Several national marijuana trade organizations and activist groups submitted written comments about a draft of the most recent federal marijuana reform measure, highlighting the need for lower taxes and interstate commerce.
The formal comments, which were due to the U.S. Senate this week, offer 169 pages of feedback on the Cannabis Administration and Opportunity Act that’s being spearheaded by Senate Majority Leader Charles Schumer and Democratic Sens. Cory Booker and Ron Wyden.
The comprehensive reform bill would legalize marijuana on a federal basis by removing the plant from the Controlled Substances Act and allow states to continue to decide whether to prohibit or allow commercial sales.
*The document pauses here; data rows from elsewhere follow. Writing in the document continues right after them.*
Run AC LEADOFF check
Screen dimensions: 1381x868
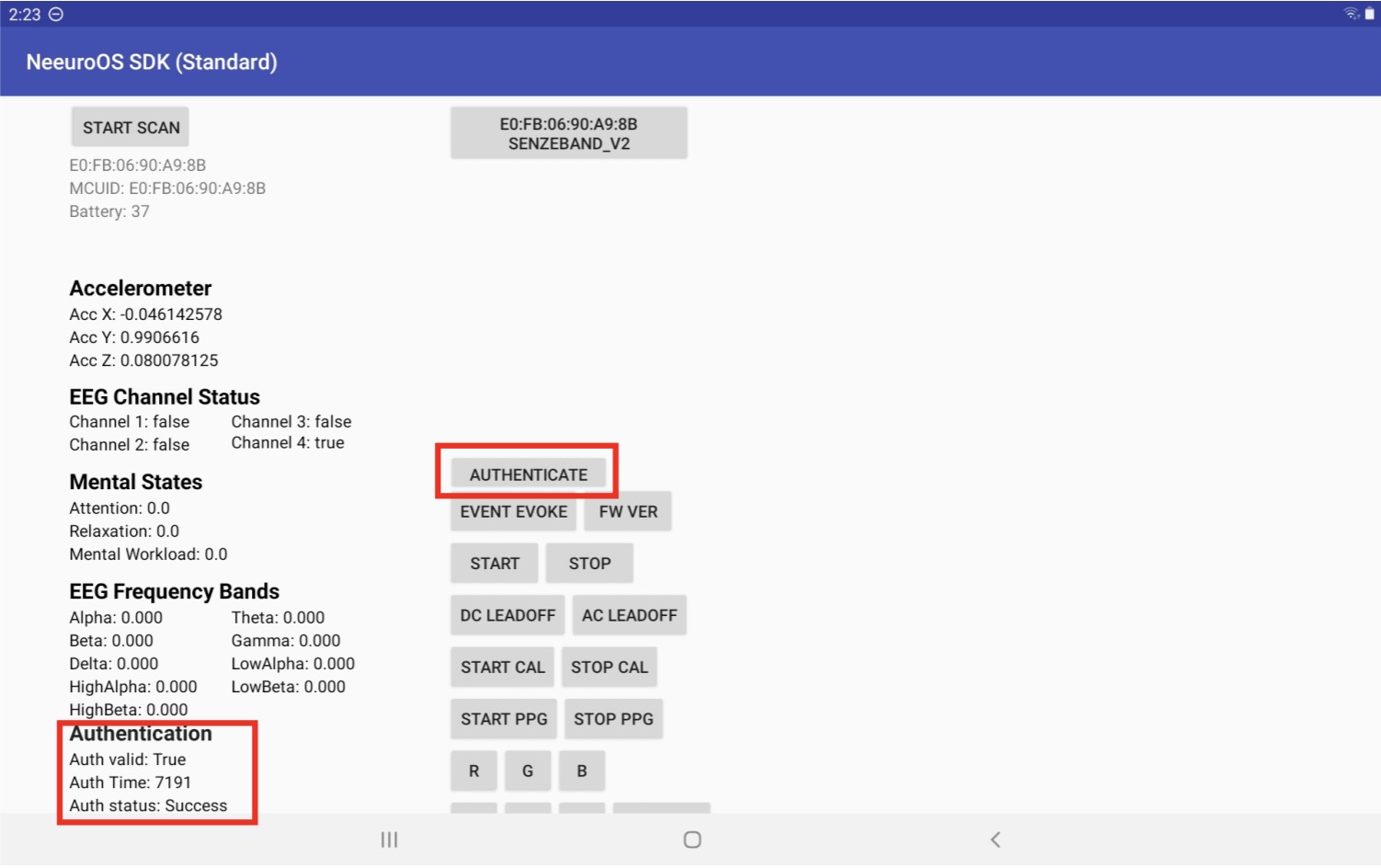coord(629,614)
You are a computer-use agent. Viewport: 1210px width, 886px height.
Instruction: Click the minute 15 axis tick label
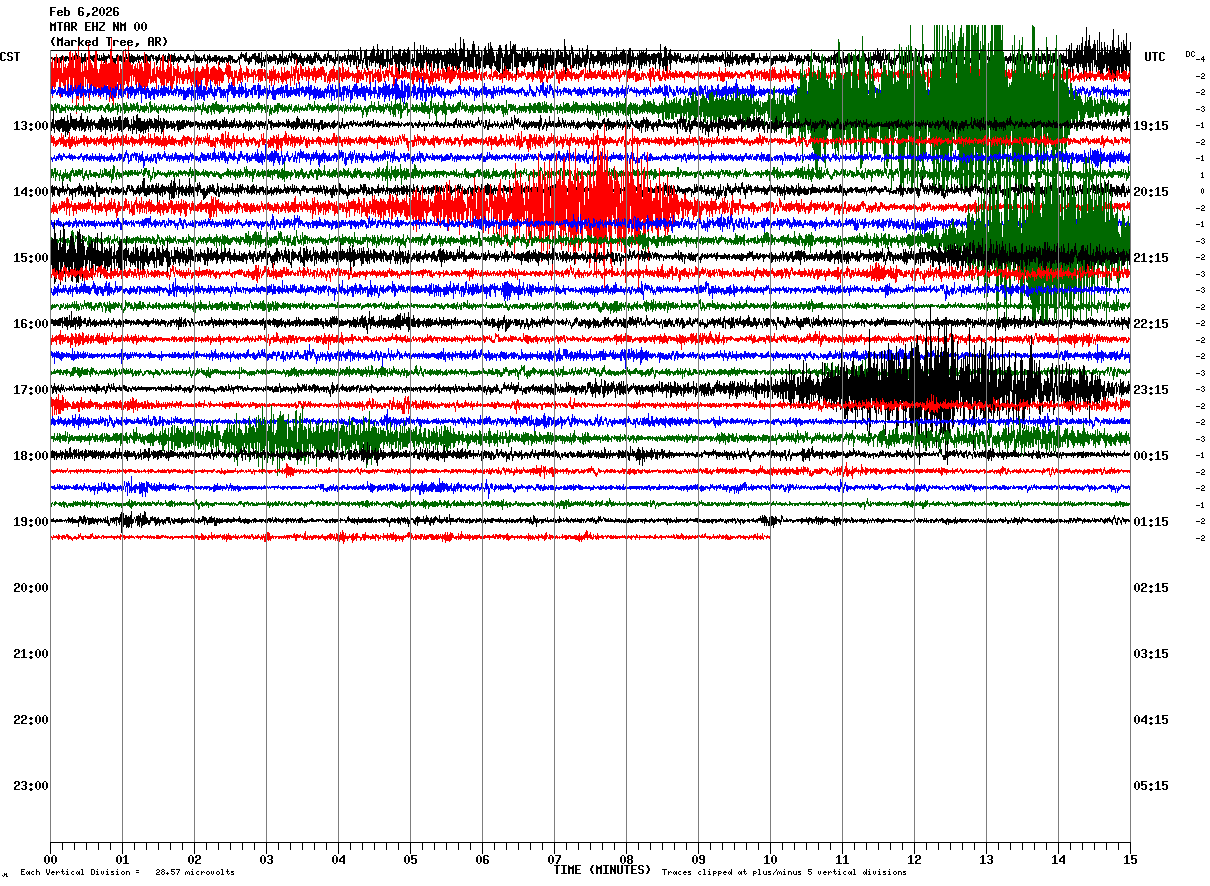point(1130,859)
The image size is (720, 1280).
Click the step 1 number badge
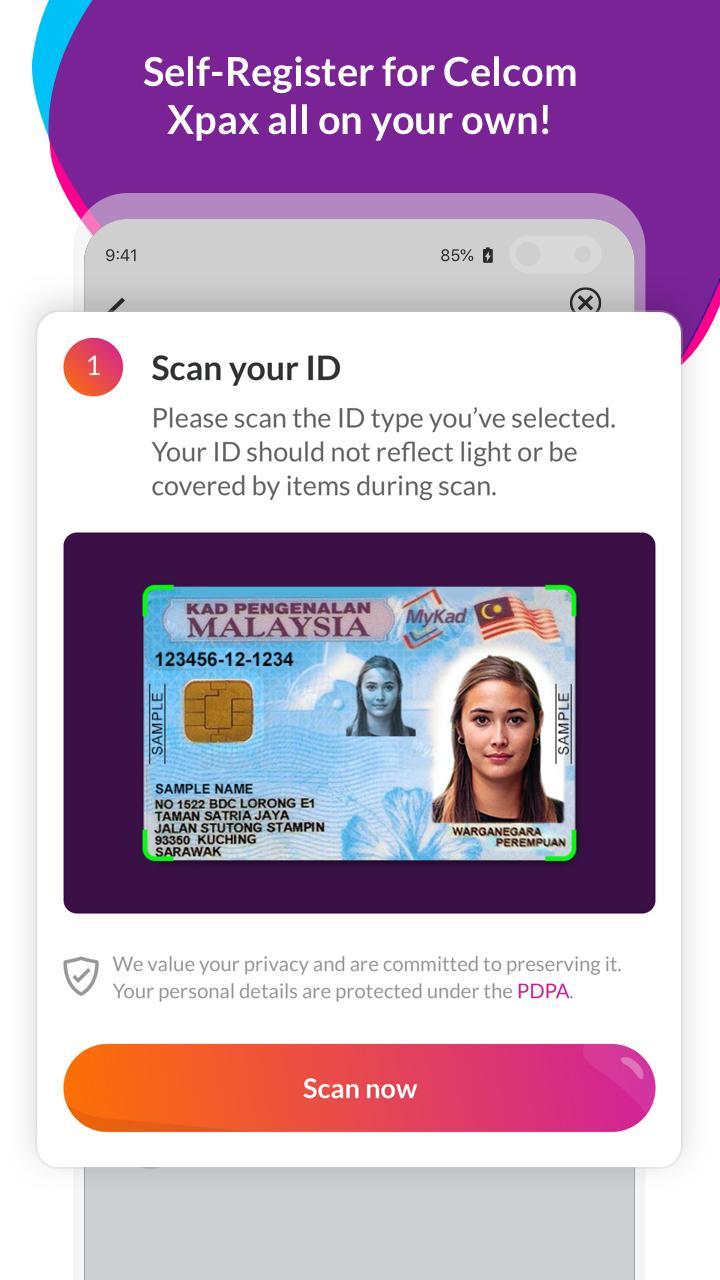point(93,367)
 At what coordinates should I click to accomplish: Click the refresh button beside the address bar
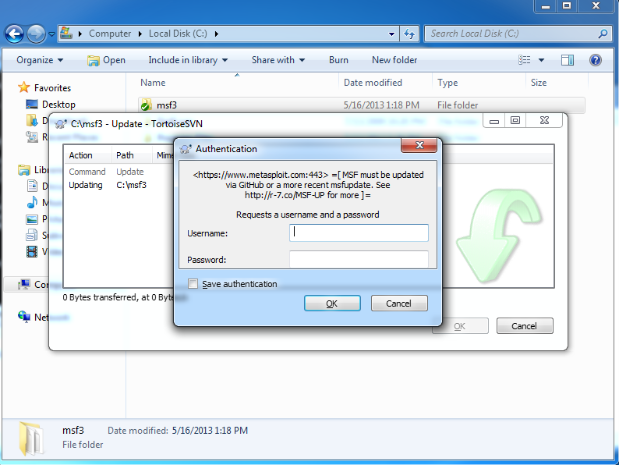(410, 33)
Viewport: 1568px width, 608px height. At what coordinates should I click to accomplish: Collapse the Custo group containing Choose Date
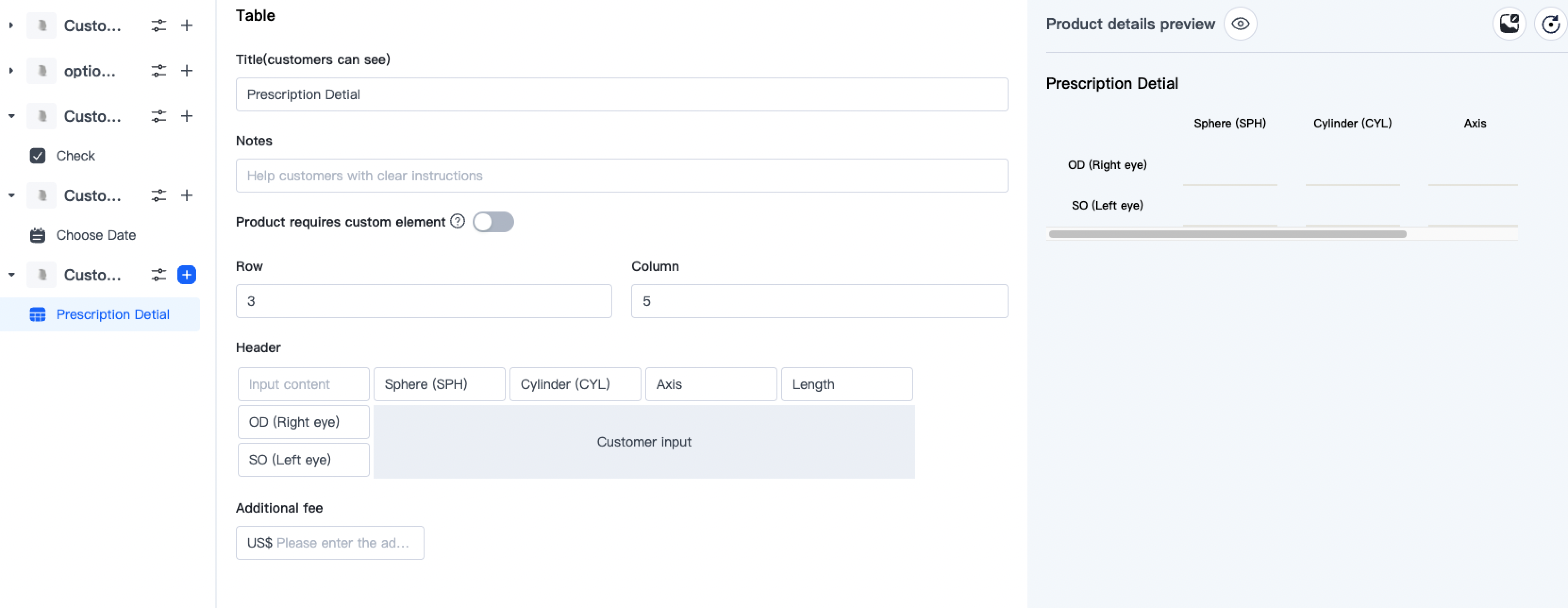11,195
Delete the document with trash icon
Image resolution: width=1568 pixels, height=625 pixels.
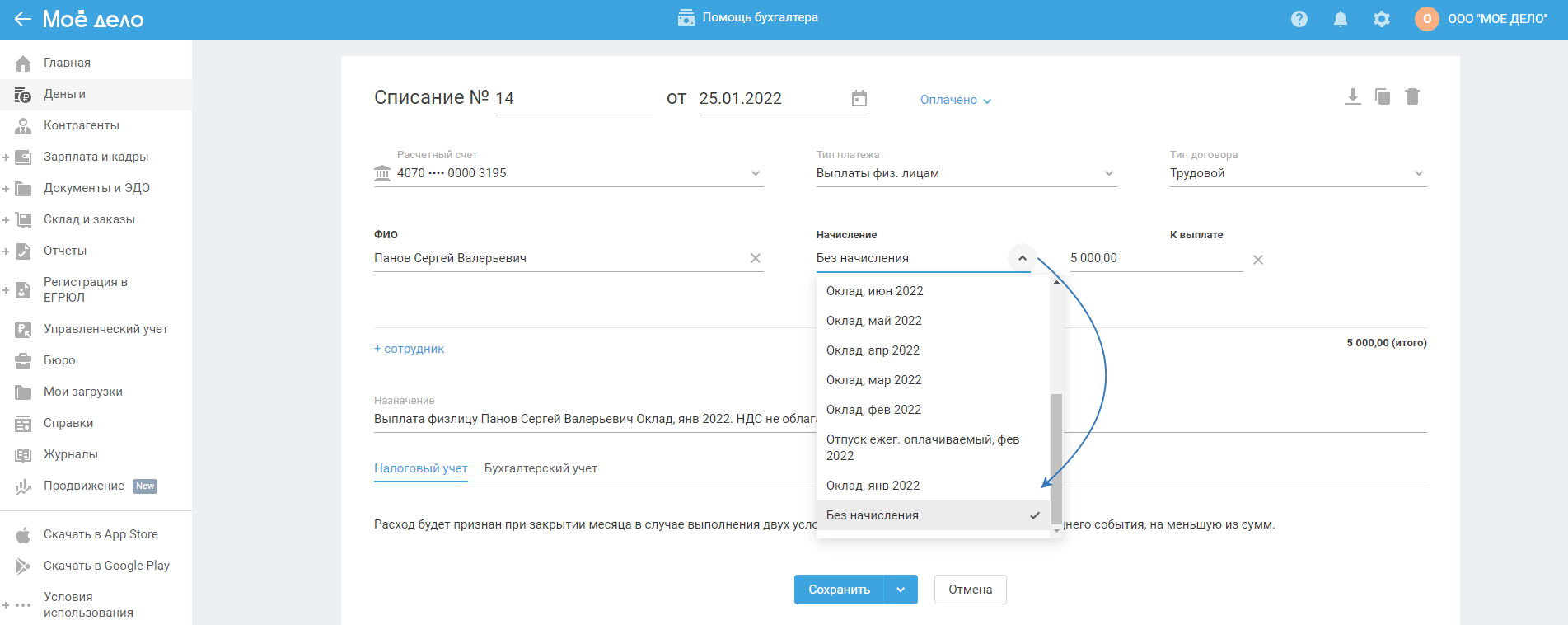[1412, 97]
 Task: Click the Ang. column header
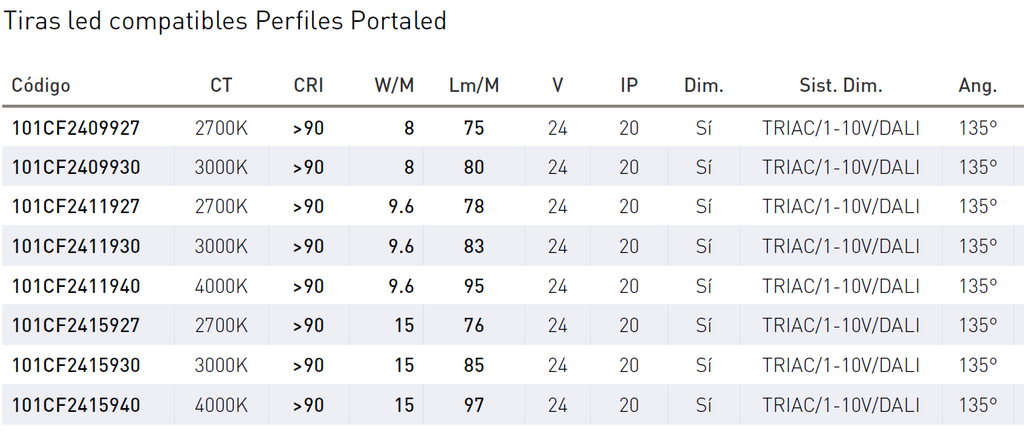click(978, 86)
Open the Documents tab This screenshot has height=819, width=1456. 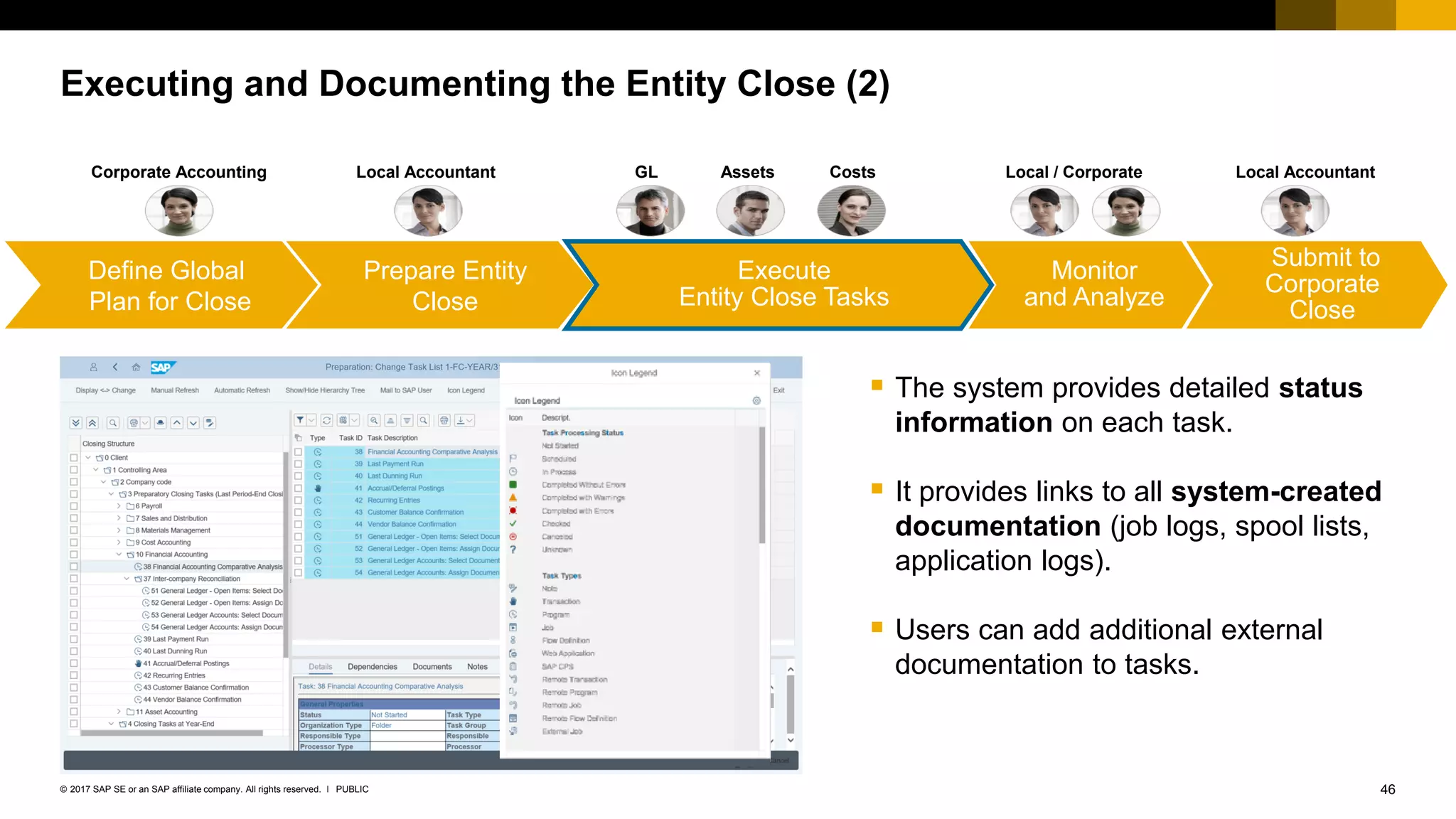tap(432, 667)
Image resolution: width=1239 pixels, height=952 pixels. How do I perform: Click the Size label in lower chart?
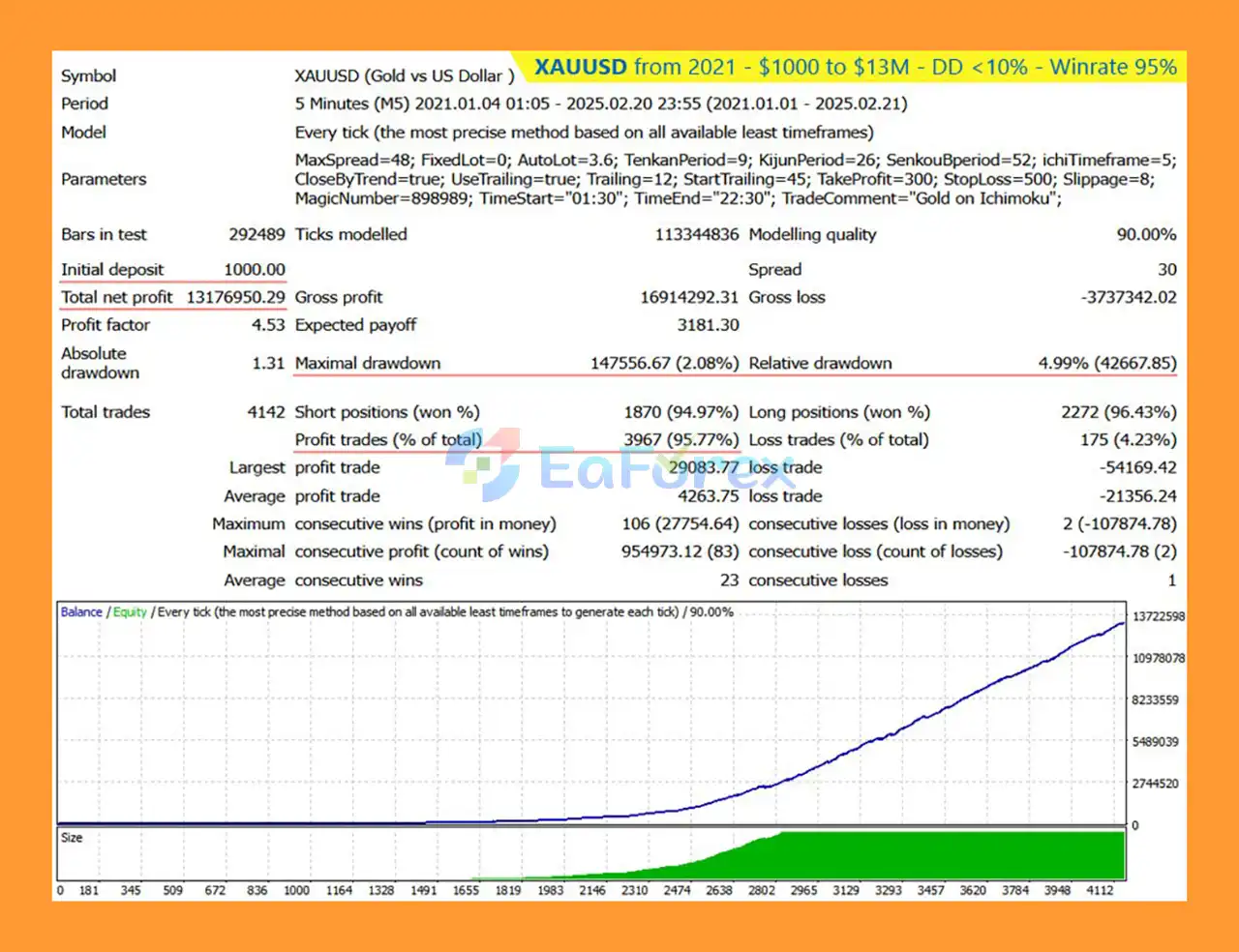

Though every stakeholder group’s comments were effusively supportive of the bill at the macro level, they each had policy concerns.
“The regulatory aspects need significant clarification and revision to avoid unintended consequences that would derail the hard work states have done for decades,” Karen O’Keefe, the Marijuana Policy Project’s state policies director, summarized in a letter to senators.
Here are some of the highlights from the many comments:
- The American Trade Association for Cannabis and Hemp wrote in a four-page letter that it has four key concerns ranging from specific federal regulations by the U.S. Food and Drug Administration, to the need for federal rules to work in connection with existing state marijuana markets, to hemp and CBD issues, to marijuana taxation.
- The Coalition for Cannabis Policy, Education and Regulation’s 31-page letter expressed several areas of concern, including “removing criminality” of marijuana for both consumers and businesses as well as giving deference to state authorities on how cannabis companies should be governed. The group also suggested a phased implementation over several years for new marijuana industry rules to allow for as little market disruption as possible.
- The Global Alliance of Cannabis Commerce wrote in a 29-page letter that it hopes a final bill will “expressly authorize” interstate commerce for existing state-legal marijuana companies, further amend federal law to facilitate interstate commerce and throw more federal funding behind programs that provide capital and technical assistance to small companies and disadvantaged entrepreneurs.
- The Marijuana Policy Project wrote in a 12-page letter that while the bill is a good start, it doesn’t go far enough to both protect current MJ users and to right the wrongs done to consumers in the past. MPP also urged lawmakers to ease slowly into a new federally regulated system, with an “approach that starts with a framework of deference to states and includes a slow transition (and that) avoids burdens that will drive the market for cannabis products back underground.”
- The National Cannabis Industry Association’s 31-page letter outlined a number of business concerns. The NCIA asserted that the proposed taxes in the draft bill would increase taxes overall on the industry, kill the option for small businesses to grow through vertical integration, create barriers to interstate commerce, increase compliance costs and doesn’t include any tax provisions for existing medical marijuana patients or businesses, thus “increasing cannabis-based healthcare costs.”
- The National Organization for the Reform of Marijuana Laws wrote in a 21-page letter that the bill should “strengthen civic protections” for marijuana consumers, update employment policies with respect to drug testing, reduce “regulatory and tax burdens” for cannabis businesses so smaller operators can compete effectively with larger businesses, exempt medical marijuana markets from the proposed federal excise tax and balance the varying regulatory roles of federal agencies to minimize market disruption.
- The United States Cannabis Council’s 41-page letter recommended that federal marijuana regulatory duties be split between the FDA and the Treasury Department. The group also recommended that federal MJ taxes have a brand-new taxing model with “rates that do not fuel the illicit market,” adding that any new regulatory regime needs to account for the various states’ patchwork of rules already in place as well as a sufficiently long transition time to give businesses plenty of runway to adapt.